La piel funciona principalmente como una barrera de protección. Aunque algunas sustancias pueden absorberse de forma limitada, eso no significa que colocar ajo en los pies permita que sus compuestos lleguen al torrente sanguíneo en cantidades útiles, ni mucho menos que viajen hasta los pulmones para eliminar bacterias o tratar infecciones respiratorias.
Algunas personas aseguran notar olor a ajo en el aliento horas después de aplicarlo en la piel. Esto puede ocurrir por la liberación de compuestos volátiles del ajo, que son muy intensos y fáciles de percibir. Pero ese olor no debe interpretarse como una señal de que el ajo está “limpiando” el cuerpo desde los pies o fortaleciendo las defensas.
También hay un punto de seguridad que no debe ignorarse. Aplicar ajo crudo directamente sobre la piel puede causar irritación, ardor, enrojecimiento e incluso quemaduras químicas, especialmente si se deja por mucho tiempo o se cubre con medias o vendajes. Los niños, las personas con piel sensible y quienes tienen heridas o dermatitis deben evitar este tipo de prácticas.

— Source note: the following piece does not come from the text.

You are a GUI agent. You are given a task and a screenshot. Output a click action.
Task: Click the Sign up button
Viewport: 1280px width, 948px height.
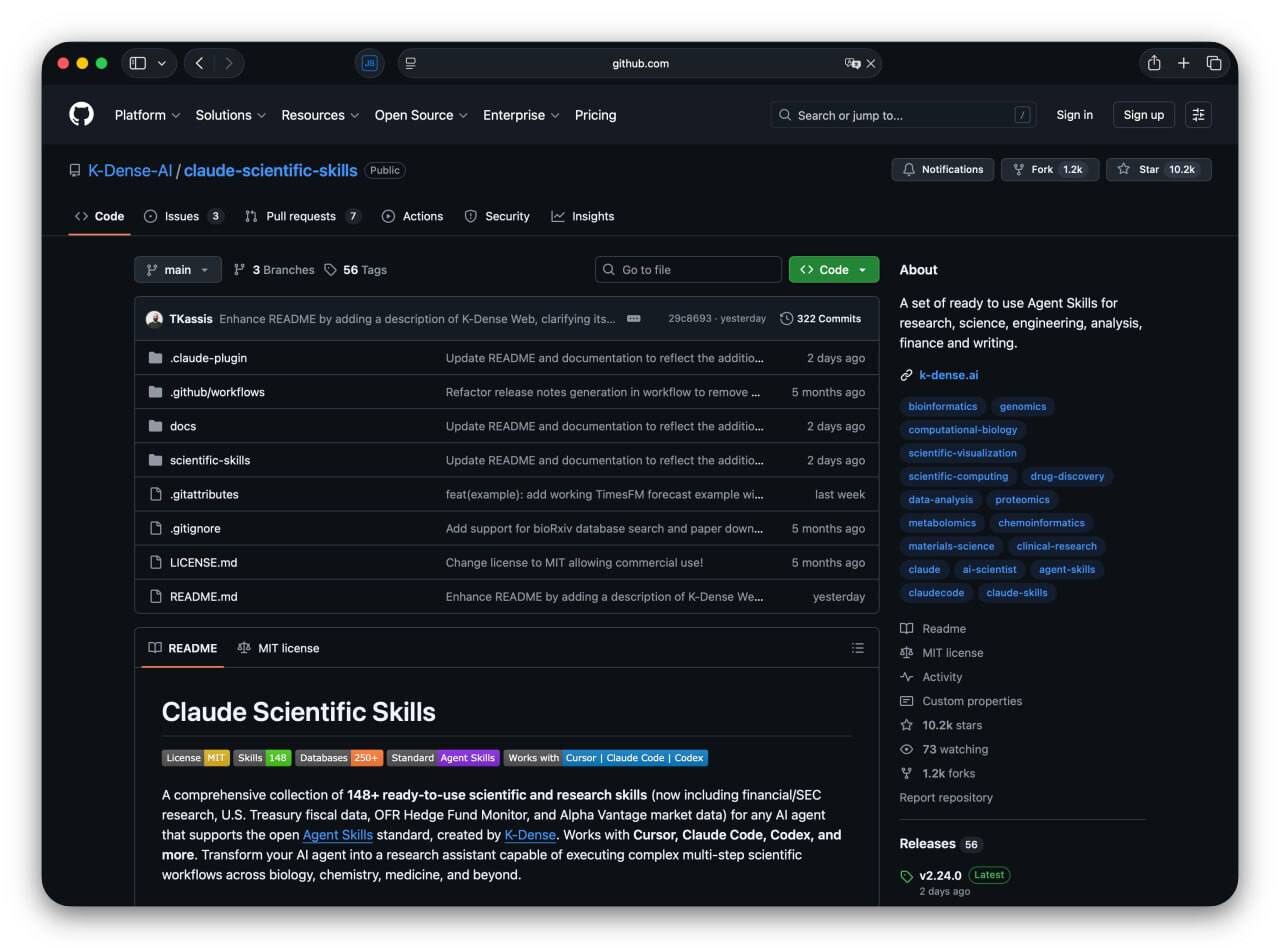pos(1143,115)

El ajo en los pies no es un método confiable para tratar congestión, resfriados, infecciones, tos o problemas del sistema inmune. Si una persona tiene fiebre persistente, dificultad para respirar, dolor fuerte, síntomas que empeoran o señales de infección, lo correcto es consultar con un profesional de salud.
Esto no significa que el ajo no pueda formar parte de una dieta saludable. Usado en la cocina, puede aportar sabor y compuestos beneficiosos dentro de un patrón alimentario variado. Pero como remedio aplicado en los pies, sus promesas superan lo que la evidencia permite afirmar.
Los remedios caseros pueden tener valor cultural y emocional, pero no todos son seguros ni efectivos. En salud, lo natural también debe evaluarse con cuidado.